The tipping curves are all located in the directory `/data/ast2003h/`

.

You will find the following files in there:

- tipping-curve-1.txt
- tipping-curve-2.txt
- tipping-curve-3.txt
- tipping-curve-4.txt
- tipping-curve-5.txt
- tipping-curve-example.txt

In each file, column-1 corresponds to $\sec(z)$, column-2 corresponds to $T_\mathrm{sys}/T_\mathrm{atm}$ and column-3 corresponds to measurements of $T_\mathrm{r}$.

**Note**: In `tipping-curve-example.txt`

there is an extra column-4, which corresponds to a *fit* to the tipping curve data. This is **not** present in the other files.

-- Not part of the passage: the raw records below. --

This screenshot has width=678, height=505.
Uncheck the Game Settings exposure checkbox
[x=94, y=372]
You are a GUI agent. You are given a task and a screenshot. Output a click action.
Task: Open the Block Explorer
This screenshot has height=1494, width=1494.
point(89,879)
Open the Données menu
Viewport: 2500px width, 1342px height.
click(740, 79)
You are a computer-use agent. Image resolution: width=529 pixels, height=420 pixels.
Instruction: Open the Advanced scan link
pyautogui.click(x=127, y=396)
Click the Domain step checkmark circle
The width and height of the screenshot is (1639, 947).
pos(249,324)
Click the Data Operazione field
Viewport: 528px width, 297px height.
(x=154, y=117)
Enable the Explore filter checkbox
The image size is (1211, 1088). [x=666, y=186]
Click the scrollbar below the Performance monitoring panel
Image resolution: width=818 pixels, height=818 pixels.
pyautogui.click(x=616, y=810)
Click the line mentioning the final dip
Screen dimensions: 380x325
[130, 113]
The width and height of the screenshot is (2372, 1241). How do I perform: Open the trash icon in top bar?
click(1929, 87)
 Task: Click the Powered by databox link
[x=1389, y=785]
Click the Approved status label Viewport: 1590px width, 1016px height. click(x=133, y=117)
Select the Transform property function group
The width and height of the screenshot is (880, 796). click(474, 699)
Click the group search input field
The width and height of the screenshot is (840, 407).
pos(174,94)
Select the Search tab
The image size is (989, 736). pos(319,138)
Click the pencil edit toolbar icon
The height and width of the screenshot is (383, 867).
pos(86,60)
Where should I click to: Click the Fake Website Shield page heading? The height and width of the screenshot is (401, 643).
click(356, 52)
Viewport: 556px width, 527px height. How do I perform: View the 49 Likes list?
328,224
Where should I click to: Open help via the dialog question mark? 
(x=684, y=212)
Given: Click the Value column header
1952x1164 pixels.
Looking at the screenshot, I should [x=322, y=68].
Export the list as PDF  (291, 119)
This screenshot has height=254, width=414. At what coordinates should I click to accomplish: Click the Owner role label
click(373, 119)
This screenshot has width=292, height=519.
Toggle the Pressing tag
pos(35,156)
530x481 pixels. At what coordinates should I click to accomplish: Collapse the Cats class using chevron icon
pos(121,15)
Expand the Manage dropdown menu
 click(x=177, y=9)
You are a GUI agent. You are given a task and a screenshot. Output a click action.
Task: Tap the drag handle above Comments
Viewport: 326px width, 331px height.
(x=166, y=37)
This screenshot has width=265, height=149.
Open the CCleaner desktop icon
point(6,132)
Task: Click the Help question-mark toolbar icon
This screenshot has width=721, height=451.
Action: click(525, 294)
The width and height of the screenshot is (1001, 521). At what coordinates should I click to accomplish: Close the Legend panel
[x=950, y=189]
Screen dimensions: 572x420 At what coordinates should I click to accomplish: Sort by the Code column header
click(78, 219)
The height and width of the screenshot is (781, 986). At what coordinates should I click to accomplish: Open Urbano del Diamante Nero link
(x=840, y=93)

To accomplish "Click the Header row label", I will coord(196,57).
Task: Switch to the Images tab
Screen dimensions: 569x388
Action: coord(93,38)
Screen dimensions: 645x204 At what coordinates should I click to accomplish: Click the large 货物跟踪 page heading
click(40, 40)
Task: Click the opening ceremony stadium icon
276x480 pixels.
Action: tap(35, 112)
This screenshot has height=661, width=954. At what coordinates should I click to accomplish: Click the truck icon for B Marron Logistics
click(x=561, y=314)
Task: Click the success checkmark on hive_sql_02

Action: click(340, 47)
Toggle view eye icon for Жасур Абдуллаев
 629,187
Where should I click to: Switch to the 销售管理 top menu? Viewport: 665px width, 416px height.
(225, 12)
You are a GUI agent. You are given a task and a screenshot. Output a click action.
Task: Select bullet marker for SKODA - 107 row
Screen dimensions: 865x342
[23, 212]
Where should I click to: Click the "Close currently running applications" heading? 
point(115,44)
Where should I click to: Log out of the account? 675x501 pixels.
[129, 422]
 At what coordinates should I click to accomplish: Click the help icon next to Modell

In the cells below I illustrate how to extract the data from `tipping-curve-example.txt`

, and I plot the relevant data in two subplots. I’ve also plotted the best fit curve that I calculated previously.

```
import numpy as np
import pylab as pl
%matplotlib inline
```

```
data = pl.loadtxt('/data/ast2003h/tipping-curve-example.txt')
secz = data[:,0]
tsys_over_tatm = data[:,1]
trx = data[:,2]
fit = data[:,3]
```

```
pl.figure(figsize=(10,5))
pl.subplot(121)
pl.plot(secz, tsys_over_tatm, 'ko', label='data')
pl.plot(secz, fit, 'r-', lw=5, label='best fit')
# This sets up the x/y limits, axis labels and plot title.
pl.xlim(0,10)
pl.ylim(0,0.3)
pl.xlabel('$\sec(z)$', fontsize=16)
pl.ylabel('$T_\mathrm{sys}/T_\mathrm{atm}$', fontsize=16)
pl.legend(loc=4, numpoints=1)
pl.title('Tipping Curve', fontsize=20)
pl.subplot(122)
pl.hist(trx)
pl.xlabel('$T_\mathrm{r}$', fontsize=14)
pl.ylabel('Number of Measurements', fontsize=14)
pl.title('Receiver Temperature \n Measurements', fontsize=20)
```

```
<matplotlib.text.Text at 0x7f168281b0d0>
```

### Enter your code below.

Remember to include your name and your student number.